O desfile começou com os pés na areia. Literalmente. A passarela foi coberta com terra clara, evocando o agreste baiano, e antecipando o que viria: uma coleção que mistura memória afetiva, identidade brasileira e técnica refinada. Com o novo ateliê de costura da marca operando desde o fim de 2024, Airon demonstra mais controle sobre sua produção —e isso se reflete nas roupas. Alfaiataria ajustada, acabamentos mais sofisticados e uma execução que salta aos olhos.

As inovações em matéria-prima também chamaram atenção, em especial o uso do látex amazônico. Desenvolvido pela DaTribu, o biomaterial tem produção rastreável e sustentável, da extração à secagem ao Sol.

As estampas inspiradas na fauna da caatinga —com desenhos de quati, teju, onça-pintada e borboleta— apareceram em releituras contemporâneas, com novas tonalidades. Esses elementos visuais somam-se aos já conhecidos códigos da Misci —como assimetrias, cortes geométricos e o uso de materiais ambiental e socialmente responsáveis—, reafirmando a identidade da marca.

Entre as tendências destacadas: uso do couro, de tecidos fluidos, presença de volumes no quadril (também vistos em alguns desfiles da São Paulo Fashion Week), mix de texturas e estampas, transparências, jaquetas de corte quadrado e as bolsas maxi carregadas na mão.

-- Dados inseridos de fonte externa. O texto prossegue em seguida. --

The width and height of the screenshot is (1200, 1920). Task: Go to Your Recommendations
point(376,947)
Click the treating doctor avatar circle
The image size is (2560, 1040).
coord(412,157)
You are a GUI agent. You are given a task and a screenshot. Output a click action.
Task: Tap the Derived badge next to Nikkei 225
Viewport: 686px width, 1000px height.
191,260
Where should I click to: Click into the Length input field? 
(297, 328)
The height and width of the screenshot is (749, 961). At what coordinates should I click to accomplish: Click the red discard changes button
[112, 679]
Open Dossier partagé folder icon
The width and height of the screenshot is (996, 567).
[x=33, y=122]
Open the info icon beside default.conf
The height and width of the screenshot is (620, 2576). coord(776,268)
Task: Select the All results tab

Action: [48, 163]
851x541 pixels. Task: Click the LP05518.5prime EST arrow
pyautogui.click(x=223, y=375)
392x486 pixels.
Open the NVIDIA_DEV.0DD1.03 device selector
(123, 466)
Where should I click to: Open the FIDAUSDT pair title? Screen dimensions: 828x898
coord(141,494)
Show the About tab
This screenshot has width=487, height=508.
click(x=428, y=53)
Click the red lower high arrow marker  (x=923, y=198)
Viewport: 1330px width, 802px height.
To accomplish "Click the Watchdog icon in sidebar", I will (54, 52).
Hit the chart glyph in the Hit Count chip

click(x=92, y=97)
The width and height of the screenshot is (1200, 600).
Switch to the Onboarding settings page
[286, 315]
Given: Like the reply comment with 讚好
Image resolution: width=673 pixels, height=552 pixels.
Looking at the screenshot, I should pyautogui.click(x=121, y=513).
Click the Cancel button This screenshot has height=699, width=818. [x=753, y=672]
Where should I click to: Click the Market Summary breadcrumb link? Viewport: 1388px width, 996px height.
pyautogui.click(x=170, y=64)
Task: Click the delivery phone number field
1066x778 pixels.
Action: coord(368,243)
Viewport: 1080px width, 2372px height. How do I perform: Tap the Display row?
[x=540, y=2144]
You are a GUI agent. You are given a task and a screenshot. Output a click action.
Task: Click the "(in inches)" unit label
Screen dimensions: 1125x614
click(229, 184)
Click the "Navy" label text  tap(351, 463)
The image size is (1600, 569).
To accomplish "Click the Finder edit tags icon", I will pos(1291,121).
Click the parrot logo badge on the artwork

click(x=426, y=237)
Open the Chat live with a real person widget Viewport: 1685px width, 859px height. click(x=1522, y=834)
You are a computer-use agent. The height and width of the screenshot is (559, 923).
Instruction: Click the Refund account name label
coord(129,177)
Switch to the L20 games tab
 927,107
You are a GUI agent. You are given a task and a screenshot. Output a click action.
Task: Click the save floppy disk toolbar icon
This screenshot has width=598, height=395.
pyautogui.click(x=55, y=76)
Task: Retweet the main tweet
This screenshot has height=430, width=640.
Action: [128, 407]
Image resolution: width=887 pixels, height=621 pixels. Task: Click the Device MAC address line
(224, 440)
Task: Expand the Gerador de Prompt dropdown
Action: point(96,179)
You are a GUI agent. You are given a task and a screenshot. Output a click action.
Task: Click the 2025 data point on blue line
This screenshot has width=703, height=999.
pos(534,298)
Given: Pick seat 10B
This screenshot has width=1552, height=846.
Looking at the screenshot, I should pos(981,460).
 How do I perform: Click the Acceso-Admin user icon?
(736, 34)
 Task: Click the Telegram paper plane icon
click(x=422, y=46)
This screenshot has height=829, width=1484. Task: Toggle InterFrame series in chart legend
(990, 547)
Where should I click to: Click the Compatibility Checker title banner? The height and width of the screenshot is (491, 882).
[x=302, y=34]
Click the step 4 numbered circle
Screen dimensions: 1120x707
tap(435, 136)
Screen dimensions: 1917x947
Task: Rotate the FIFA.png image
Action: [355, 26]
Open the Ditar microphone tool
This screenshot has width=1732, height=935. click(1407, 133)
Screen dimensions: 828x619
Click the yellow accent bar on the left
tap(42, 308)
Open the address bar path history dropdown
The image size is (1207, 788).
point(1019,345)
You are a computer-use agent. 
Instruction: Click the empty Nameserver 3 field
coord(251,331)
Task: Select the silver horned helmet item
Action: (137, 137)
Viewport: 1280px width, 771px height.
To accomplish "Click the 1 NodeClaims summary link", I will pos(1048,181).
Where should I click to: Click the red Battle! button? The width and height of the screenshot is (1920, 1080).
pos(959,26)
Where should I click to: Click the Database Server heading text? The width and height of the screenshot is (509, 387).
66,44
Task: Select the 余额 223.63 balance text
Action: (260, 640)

A sensualidade masculina também ganha novos contornos, com blusas de tricô ou seda justinhas, blazer e alfaiataria levemente ajustada ao corpo, enquanto na parte debaixo, um tipo de shorts super curto, que mais parecia uma cueca boxer.

No feminino, a construção é mais complexa. Por vezes até demais. Recortes e volumes com formato de balão pesam o caimento e, em alguns casos, comprometem a movimentação. Por outro lado, quando a mão segura do designer prevalece, o resultado brilha. Um exemplo: vestidos com barra contínua que se liga aos tops de mangas extra longas, criando um efeito ajustável, elegante e nada óbvio.

Para homenagear Tieta, Martin entrou junto da atriz Betty Faria ao final do desfile, sendo ovacionados. A atriz de 83 anos eternizou no nosso imaginário a personagem escorraçada de sua cidade natal por ser sexualmente livre. A novela do final dos anos 1980 agora está em reprise na TV Globo, no Vale a Pena Ver de Novo.

Na passarela, a Tieta de Betty Faria era encontrada nos detalhes. Ora nas peças em couro, ora nos lenços colocados sobre a cabeça de maneira semelhante ao que foi usado na memorável cena de quando a personagem decide voltar ao agreste, em busca de vingança, após ser expulsa pelo pai.

Desde sua estreia em 2018, Martin vem construindo uma Misci que fala sobre território, memória e estilo com consistência. Mas nunca com tanta maturidade técnica. Ao reunir nomes como Erika Hilton, Seu Jorge, Luciana Gimenez, Sasha Meneghel, Mariana Ximenes, Dudu Bertholini e Roberta Miranda na fila A, mesmo debaixo de uma tempestade, a marca prova seu poder de mobilização. Agora, com estrutura consolidada e desejo de autonomia criativa, a roupa ocupa finalmente o centro da conversa.